Dicho descenso en el Producto Interno Bruto (PIB) interrumpe la inercia de crecimiento del cierre del año anterior, cuando se reportó un repunte del 0.7 por ciento en el cuarto trimestre de 2025.
Sin embargo, el dinamismo mensual medido a través del Indicador Global de la Actividad Económica (IGAE) observó un avance de 0.4 por ciento, lo que permitió amortiguar la caída trimestral global.

Correcciones en el sector industrial y de servicios
La revisión de las cifras por parte del INEGI permitió identificar que el sector terciario y la actividad industrial tuvieron un desempeño menos severo de lo proyectado inicialmente.

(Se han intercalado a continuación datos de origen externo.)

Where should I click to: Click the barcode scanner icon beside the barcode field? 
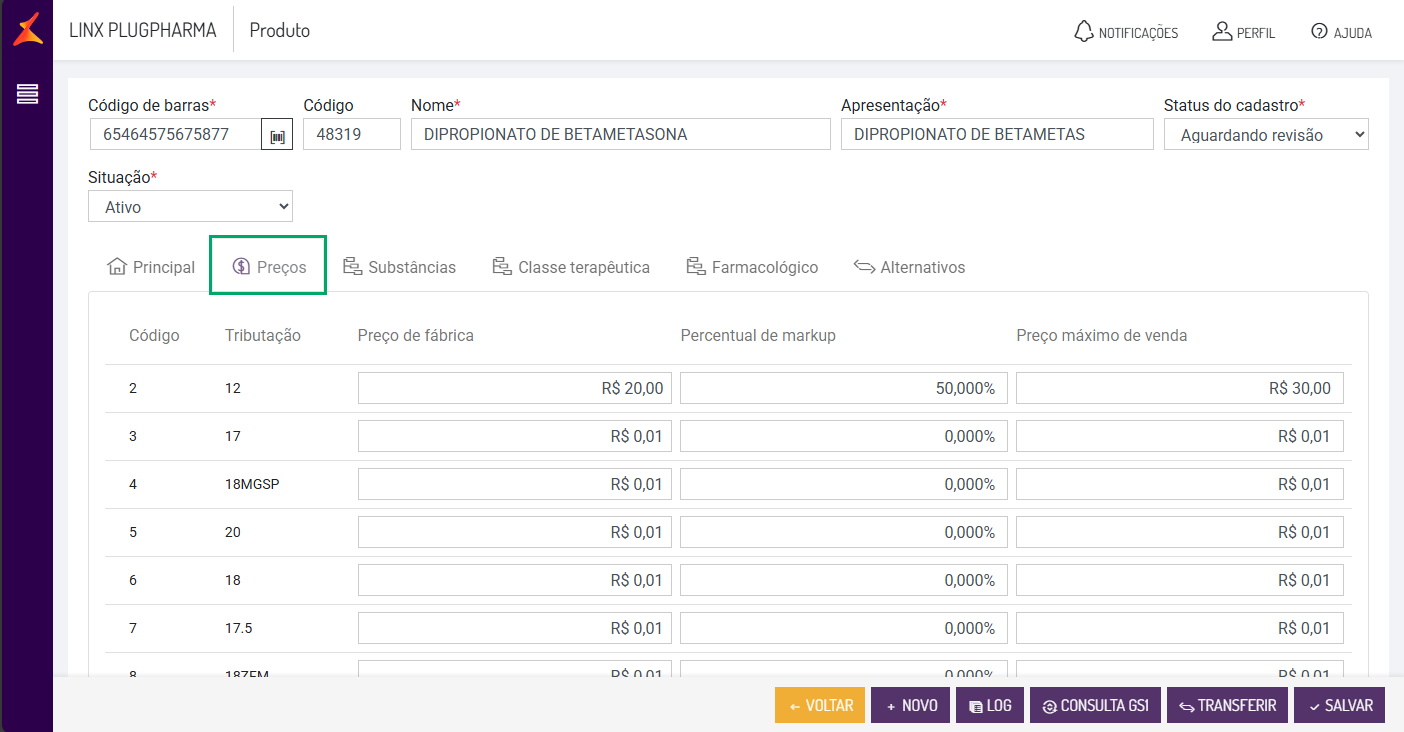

El sector de comercio y servicios, que representa dos terceras partes de la estructura económica del país, solo se contrajo 0.4 por ciento, una mejora frente al 0.6 por ciento calculado en la primera lectura.
El comportamiento por sectores económicos se realizó de la siguiente forma:
- Sector Secundario (Industria): El retroceso fue de 1.0 por ciento, una décima menos que la estimación de 1.1 por ciento.

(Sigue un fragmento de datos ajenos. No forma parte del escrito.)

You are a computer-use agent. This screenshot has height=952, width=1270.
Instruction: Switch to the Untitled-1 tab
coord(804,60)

- Sector Terciario (Servicios): Registró una caída de 0.4 por ciento trimestral.
- Sector Primario (Campo): La agricultura, ganadería y pesca sufrieron el mayor impacto con un descenso de 1.7 por ciento frente al trimestre previo.

Comparativa anual y recuperación del sector primario
En la comparación anual respecto al primer trimestre de 2025, el INEGI también modificó sus indicadores de crecimiento. El PIB pasó de un avance estimado de 0.2 por ciento a uno real de 0.4 por ciento. Esta corrección se atribuye principalmente a la mejora en las actividades terciarias, las cuales ajustaron su crecimiento anual de 0.9 a 1.1 por ciento.

A pesar de la caída trimestral, las actividades primarias mostraron una resistencia mayor en la comparación interanual. Mientras que la cifra oportuna sugería un decremento del 0.1 por ciento respecto al año pasado, el dato final arrojó un avance del 0.3 por ciento.
Por el contrario, la producción industrial mantuvo su tendencia negativa con un retroceso anual confirmado del 1.1 por ciento, lo que evidencia un estancamiento en las cadenas de producción manufacturera al inicio del año.